▸ Source information:
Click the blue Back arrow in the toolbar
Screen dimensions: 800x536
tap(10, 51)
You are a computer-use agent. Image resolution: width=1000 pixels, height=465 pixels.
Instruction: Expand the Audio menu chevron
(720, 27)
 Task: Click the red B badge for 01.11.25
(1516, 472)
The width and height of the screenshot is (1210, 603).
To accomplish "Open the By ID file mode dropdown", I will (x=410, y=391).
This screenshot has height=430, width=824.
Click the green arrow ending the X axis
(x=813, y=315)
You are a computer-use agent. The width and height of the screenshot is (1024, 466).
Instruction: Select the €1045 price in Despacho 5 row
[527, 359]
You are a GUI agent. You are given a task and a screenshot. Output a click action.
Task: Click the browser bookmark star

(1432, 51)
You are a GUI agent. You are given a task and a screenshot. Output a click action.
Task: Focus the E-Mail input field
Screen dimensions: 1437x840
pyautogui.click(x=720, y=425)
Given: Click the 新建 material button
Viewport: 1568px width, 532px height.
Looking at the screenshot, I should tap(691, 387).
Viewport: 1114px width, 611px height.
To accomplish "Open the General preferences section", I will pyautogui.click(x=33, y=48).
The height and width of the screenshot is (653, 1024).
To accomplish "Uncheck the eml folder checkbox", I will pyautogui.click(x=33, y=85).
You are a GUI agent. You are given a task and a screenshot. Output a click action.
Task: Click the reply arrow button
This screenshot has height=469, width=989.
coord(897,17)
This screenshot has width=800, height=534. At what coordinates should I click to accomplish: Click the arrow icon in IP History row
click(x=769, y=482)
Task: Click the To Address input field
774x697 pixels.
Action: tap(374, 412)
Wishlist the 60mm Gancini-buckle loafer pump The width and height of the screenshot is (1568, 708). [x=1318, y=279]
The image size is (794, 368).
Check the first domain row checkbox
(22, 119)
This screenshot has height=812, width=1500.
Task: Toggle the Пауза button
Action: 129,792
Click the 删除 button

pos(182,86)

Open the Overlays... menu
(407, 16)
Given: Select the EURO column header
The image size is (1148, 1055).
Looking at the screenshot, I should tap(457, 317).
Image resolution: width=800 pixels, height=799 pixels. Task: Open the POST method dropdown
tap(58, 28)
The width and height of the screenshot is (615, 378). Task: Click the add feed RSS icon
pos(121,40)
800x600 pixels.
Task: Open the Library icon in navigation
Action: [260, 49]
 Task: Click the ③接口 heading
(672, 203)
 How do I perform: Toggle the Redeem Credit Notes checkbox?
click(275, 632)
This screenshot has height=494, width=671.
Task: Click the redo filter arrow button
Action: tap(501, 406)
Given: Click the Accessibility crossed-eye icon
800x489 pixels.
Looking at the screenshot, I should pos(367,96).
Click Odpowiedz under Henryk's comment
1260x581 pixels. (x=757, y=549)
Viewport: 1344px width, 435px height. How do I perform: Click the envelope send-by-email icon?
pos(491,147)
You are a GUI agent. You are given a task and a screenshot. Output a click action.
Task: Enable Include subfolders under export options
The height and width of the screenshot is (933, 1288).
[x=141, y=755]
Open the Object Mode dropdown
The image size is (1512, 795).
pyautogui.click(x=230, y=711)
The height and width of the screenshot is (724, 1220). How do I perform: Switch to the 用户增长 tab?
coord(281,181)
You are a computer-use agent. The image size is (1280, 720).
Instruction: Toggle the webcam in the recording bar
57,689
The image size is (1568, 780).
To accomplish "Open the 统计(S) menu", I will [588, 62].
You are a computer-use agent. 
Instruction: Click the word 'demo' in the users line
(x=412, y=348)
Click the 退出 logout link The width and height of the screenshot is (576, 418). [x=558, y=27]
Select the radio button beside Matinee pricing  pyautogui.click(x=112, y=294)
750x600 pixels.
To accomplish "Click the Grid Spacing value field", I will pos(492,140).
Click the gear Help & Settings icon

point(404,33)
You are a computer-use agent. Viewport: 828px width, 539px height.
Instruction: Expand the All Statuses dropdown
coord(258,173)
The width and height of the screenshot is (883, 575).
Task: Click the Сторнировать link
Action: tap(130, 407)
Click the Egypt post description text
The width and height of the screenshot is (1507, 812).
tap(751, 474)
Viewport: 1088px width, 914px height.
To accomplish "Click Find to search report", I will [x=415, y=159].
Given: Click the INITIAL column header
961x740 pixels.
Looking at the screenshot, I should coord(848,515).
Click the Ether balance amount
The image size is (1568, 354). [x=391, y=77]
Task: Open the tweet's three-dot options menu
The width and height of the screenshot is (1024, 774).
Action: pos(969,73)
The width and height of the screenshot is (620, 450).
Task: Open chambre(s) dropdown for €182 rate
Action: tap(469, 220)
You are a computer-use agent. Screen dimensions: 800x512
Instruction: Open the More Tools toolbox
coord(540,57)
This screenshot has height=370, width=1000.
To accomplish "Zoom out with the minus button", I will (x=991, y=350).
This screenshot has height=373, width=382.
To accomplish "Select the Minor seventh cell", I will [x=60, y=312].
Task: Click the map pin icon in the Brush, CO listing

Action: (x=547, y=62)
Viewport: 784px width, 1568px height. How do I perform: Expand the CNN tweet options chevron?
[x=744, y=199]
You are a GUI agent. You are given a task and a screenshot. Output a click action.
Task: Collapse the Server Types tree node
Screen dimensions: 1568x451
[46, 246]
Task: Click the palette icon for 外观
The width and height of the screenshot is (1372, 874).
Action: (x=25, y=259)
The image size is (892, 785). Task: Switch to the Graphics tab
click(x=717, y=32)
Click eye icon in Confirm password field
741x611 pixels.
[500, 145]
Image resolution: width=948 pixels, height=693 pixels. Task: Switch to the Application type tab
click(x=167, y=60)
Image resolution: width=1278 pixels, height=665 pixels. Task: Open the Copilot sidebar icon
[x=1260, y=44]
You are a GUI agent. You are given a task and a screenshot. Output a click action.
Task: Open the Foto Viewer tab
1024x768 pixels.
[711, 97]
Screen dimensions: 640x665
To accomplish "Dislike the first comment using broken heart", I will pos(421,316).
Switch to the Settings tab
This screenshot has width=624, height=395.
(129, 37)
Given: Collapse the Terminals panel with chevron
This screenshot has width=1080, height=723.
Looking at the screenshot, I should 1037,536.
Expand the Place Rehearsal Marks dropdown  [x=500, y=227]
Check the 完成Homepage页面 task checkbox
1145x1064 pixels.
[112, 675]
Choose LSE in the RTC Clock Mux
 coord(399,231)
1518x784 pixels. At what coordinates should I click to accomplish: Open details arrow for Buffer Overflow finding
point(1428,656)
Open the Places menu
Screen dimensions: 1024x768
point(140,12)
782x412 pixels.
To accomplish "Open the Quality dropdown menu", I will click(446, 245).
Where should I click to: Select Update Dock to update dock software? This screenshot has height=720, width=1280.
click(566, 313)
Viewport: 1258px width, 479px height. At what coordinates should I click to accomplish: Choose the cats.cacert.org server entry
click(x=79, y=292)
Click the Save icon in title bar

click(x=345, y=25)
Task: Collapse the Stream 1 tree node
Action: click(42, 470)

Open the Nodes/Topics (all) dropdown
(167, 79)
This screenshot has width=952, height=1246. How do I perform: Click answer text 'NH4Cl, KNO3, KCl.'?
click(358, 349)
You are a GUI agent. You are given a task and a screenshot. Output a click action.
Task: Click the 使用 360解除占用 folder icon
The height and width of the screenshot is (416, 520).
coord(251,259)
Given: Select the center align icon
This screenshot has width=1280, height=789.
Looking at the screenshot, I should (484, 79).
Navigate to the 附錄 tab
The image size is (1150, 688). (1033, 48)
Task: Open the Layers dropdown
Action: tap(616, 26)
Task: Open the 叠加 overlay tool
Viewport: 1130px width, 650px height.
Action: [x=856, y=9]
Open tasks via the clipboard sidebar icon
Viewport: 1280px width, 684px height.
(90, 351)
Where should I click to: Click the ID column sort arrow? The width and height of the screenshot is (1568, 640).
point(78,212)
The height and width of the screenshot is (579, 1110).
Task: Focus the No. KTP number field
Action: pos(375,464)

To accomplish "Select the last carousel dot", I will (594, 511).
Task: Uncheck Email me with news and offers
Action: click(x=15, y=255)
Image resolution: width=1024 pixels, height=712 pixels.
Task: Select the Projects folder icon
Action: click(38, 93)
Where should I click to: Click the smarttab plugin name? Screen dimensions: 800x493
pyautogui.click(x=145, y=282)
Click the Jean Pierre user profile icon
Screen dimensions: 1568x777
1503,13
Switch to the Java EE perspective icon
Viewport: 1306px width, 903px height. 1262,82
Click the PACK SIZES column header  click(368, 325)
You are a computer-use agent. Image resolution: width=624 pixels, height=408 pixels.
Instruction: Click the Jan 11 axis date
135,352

▸ Work instructions: In this exercise, copy only the lines from the opening line of the material through the line where "This screenshot has height=430, width=824." appears.

▸ The answer:
Click the blue Back arrow in the toolbar
Screen dimensions: 800x536
tap(10, 51)
You are a computer-use agent. Image resolution: width=1000 pixels, height=465 pixels.
Instruction: Expand the Audio menu chevron
(720, 27)
 Task: Click the red B badge for 01.11.25
(1516, 472)
The width and height of the screenshot is (1210, 603).
To accomplish "Open the By ID file mode dropdown", I will (x=410, y=391).
This screenshot has height=430, width=824.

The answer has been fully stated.